Work instruction => Give back the data below exactly as it was given.

[Collected data]
+-------+
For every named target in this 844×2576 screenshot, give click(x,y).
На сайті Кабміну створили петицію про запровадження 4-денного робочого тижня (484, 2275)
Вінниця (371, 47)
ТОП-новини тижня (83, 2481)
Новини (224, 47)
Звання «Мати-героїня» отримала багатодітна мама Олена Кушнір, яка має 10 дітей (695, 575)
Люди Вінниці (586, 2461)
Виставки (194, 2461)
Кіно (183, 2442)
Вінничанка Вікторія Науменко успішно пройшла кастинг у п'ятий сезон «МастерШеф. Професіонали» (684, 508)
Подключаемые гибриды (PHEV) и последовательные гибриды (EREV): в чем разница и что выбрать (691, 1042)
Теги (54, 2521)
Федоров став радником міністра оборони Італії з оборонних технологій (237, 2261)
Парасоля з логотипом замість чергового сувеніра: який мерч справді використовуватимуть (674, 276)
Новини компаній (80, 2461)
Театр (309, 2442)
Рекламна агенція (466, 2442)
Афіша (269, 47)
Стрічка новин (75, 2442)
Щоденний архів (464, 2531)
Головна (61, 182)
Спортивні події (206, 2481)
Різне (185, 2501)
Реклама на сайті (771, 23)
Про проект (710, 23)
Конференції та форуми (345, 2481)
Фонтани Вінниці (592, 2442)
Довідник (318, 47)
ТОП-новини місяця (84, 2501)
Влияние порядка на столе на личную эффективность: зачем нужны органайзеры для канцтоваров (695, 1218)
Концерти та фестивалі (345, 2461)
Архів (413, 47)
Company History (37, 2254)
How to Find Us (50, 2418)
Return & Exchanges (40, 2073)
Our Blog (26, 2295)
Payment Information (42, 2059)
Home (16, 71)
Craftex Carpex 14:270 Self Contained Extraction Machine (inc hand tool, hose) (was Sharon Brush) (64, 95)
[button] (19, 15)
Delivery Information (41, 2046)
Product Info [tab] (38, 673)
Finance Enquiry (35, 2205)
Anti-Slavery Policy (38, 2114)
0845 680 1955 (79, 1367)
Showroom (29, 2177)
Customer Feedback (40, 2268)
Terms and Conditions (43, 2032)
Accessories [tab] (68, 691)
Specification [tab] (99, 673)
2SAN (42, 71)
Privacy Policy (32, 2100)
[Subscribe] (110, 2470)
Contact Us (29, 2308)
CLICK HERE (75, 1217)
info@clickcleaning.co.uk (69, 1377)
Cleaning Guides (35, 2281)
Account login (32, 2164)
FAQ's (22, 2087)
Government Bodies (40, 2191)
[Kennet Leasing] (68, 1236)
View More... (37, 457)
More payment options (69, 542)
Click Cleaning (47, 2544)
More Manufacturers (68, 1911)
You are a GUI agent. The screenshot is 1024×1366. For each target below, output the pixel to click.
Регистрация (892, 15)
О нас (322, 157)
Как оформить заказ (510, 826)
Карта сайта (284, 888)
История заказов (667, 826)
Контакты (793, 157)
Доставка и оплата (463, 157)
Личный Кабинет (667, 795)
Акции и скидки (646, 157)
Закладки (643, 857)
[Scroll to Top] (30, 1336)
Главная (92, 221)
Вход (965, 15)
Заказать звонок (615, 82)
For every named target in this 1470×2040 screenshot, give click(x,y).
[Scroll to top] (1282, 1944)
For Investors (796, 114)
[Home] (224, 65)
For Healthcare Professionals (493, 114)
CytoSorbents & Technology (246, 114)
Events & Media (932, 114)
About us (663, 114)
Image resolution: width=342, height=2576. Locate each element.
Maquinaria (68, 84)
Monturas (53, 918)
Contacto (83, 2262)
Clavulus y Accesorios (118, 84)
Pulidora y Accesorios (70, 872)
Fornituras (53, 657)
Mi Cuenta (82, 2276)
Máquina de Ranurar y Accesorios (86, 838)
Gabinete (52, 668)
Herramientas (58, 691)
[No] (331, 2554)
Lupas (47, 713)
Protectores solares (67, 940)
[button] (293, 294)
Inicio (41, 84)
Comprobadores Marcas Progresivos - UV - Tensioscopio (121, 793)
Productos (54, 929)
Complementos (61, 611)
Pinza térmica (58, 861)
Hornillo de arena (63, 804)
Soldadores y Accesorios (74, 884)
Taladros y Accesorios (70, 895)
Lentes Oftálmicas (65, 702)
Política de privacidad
+-------+
Response to this exercise =>
For every named target in this 844×2576 screenshot, give click(x,y).
На сайті Кабміну створили петицію про запровадження 4-денного робочого тижня (484, 2275)
Вінниця (371, 47)
ТОП-новини тижня (83, 2481)
Новини (224, 47)
Звання «Мати-героїня» отримала багатодітна мама Олена Кушнір, яка має 10 дітей (695, 575)
Люди Вінниці (586, 2461)
Виставки (194, 2461)
Кіно (183, 2442)
Вінничанка Вікторія Науменко успішно пройшла кастинг у п'ятий сезон «МастерШеф. Професіонали» (684, 508)
Подключаемые гибриды (PHEV) и последовательные гибриды (EREV): в чем разница и что выбрать (691, 1042)
Теги (54, 2521)
Федоров став радником міністра оборони Італії з оборонних технологій (237, 2261)
Парасоля з логотипом замість чергового сувеніра: який мерч справді використовуватимуть (674, 276)
Новини компаній (80, 2461)
Театр (309, 2442)
Рекламна агенція (466, 2442)
Афіша (269, 47)
Стрічка новин (75, 2442)
Щоденний архів (464, 2531)
Головна (61, 182)
Спортивні події (206, 2481)
Різне (185, 2501)
Реклама на сайті (771, 23)
Про проект (710, 23)
Конференції та форуми (345, 2481)
Фонтани Вінниці (592, 2442)
Довідник (318, 47)
ТОП-новини місяця (84, 2501)
Влияние порядка на столе на личную эффективность: зачем нужны органайзеры для канцтоваров (695, 1218)
Концерти та фестивалі (345, 2461)
Архів (413, 47)
Company History (37, 2254)
How to Find Us (50, 2418)
Return & Exchanges (40, 2073)
Our Blog (26, 2295)
Payment Information (42, 2059)
Home (16, 71)
Craftex Carpex 14:270 Self Contained Extraction Machine (inc hand tool, hose) (was Sharon Brush) (64, 95)
[button] (19, 15)
Delivery Information (41, 2046)
Product Info [tab] (38, 673)
Finance Enquiry (35, 2205)
Anti-Slavery Policy (38, 2114)
0845 680 1955 (79, 1367)
Showroom (29, 2177)
Customer Feedback (40, 2268)
Terms and Conditions (43, 2032)
Accessories [tab] (68, 691)
Specification [tab] (99, 673)
2SAN (42, 71)
Privacy Policy (32, 2100)
[Subscribe] (110, 2470)
Contact Us (29, 2308)
CLICK HERE (75, 1217)
info@clickcleaning.co.uk (69, 1377)
Cleaning Guides (35, 2281)
Account login (32, 2164)
FAQ's (22, 2087)
Government Bodies (40, 2191)
[Kennet Leasing] (68, 1236)
View More... (37, 457)
More payment options (69, 542)
Click Cleaning (47, 2544)
More Manufacturers (68, 1911)
You are a GUI agent. The screenshot is 1024×1366. For each target below, output the pixel to click.
Регистрация (892, 15)
О нас (322, 157)
Как оформить заказ (510, 826)
Карта сайта (284, 888)
История заказов (667, 826)
Контакты (793, 157)
Доставка и оплата (463, 157)
Личный Кабинет (667, 795)
Акции и скидки (646, 157)
Закладки (643, 857)
[Scroll to Top] (30, 1336)
Главная (92, 221)
Вход (965, 15)
Заказать звонок (615, 82)
For every named target in this 1470×2040 screenshot, give click(x,y).
[Scroll to top] (1282, 1944)
For Investors (796, 114)
[Home] (224, 65)
For Healthcare Professionals (493, 114)
CytoSorbents & Technology (246, 114)
Events & Media (932, 114)
About us (663, 114)
Image resolution: width=342, height=2576. Locate each element.
Maquinaria (68, 84)
Monturas (53, 918)
Contacto (83, 2262)
Clavulus y Accesorios (118, 84)
Pulidora y Accesorios (70, 872)
Fornituras (53, 657)
Mi Cuenta (82, 2276)
Máquina de Ranurar y Accesorios (86, 838)
Gabinete (52, 668)
Herramientas (58, 691)
[No] (331, 2554)
Lupas (47, 713)
Protectores solares (67, 940)
[button] (293, 294)
Inicio (41, 84)
Comprobadores Marcas Progresivos - UV - Tensioscopio (121, 793)
Productos (54, 929)
Complementos (61, 611)
Pinza térmica (58, 861)
Hornillo de arena (63, 804)
Soldadores y Accesorios (74, 884)
Taladros y Accesorios (70, 895)
Lentes Oftálmicas (65, 702)
Política de privacidad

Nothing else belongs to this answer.